The cloaks and draperies envelop the bodies, revealing how, therefore, the female figures, although embodied, correspond to a precise metaphysics and soteriology, to that natural and life-giving force that bathes the land of Kemet and, from the first turning of Ra, at the dawn of time, makes it fertile and life-giving.

These Celestial Dames embody the essence of Egypt, of yesterday and today, of a land rich in artistic traditions, alive today more than ever, amidst multiple souls and contradictions, nourished by tenuous chromatic mixtures rendered immaterial by the dazzling Sun that illuminates the most sacred river of all time. No wonder, then, that the celestial hierophany is entrusted to these incarnations of the Sacred Feminine, dense with grace and hieraticity. The feminine side is present in all human beings, irrespective of the biological and bodily datum, and recognising it only puts us in high consonance with everything around us.

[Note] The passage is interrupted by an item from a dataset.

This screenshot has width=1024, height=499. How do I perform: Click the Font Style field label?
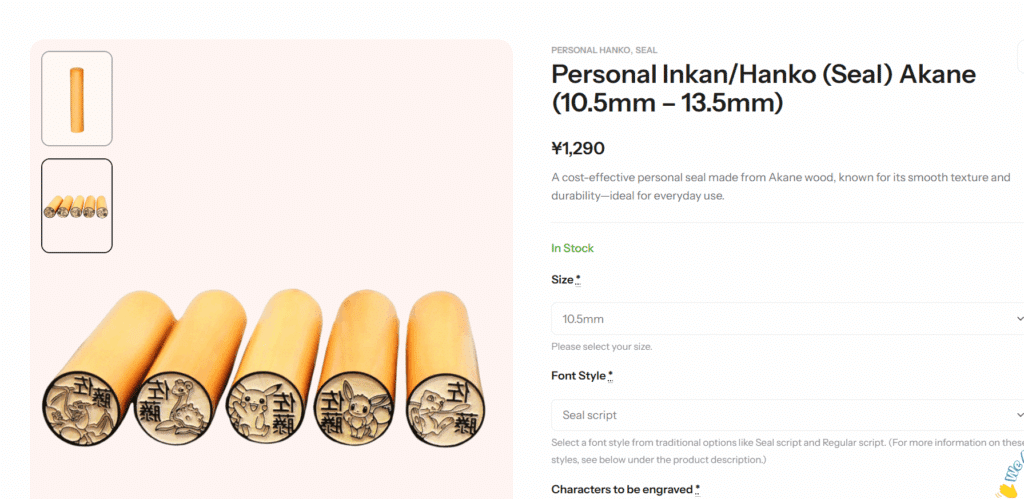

With her power of sacrifice and even martyrdom, to close the circle by returning to the Egyptian saint par excellence, woman, as an archetypal figuration, is a compendium of nature itself, order, Maat, and, as Elèmire Zolla writes in “The Invisible Lover”, “ [… ] unattainable but omnipresent, She, Nature always changing, intelligent in ways that are precluded to us, rigorous and dissipating, who forces us to quiver with desire, to delude ourselves, and who, if we try to disillusion ourselves, punishes us, in us does not tolerate lukewarmness. In a mortal woman it can incarnate itself, offering us its peace, which includes trepidation and pain”. Not only in a mortal woman, but also in an imagined, dreamed, experienced, painted woman. Therefore, consistent with the power of the hieroglyphic symbol, created.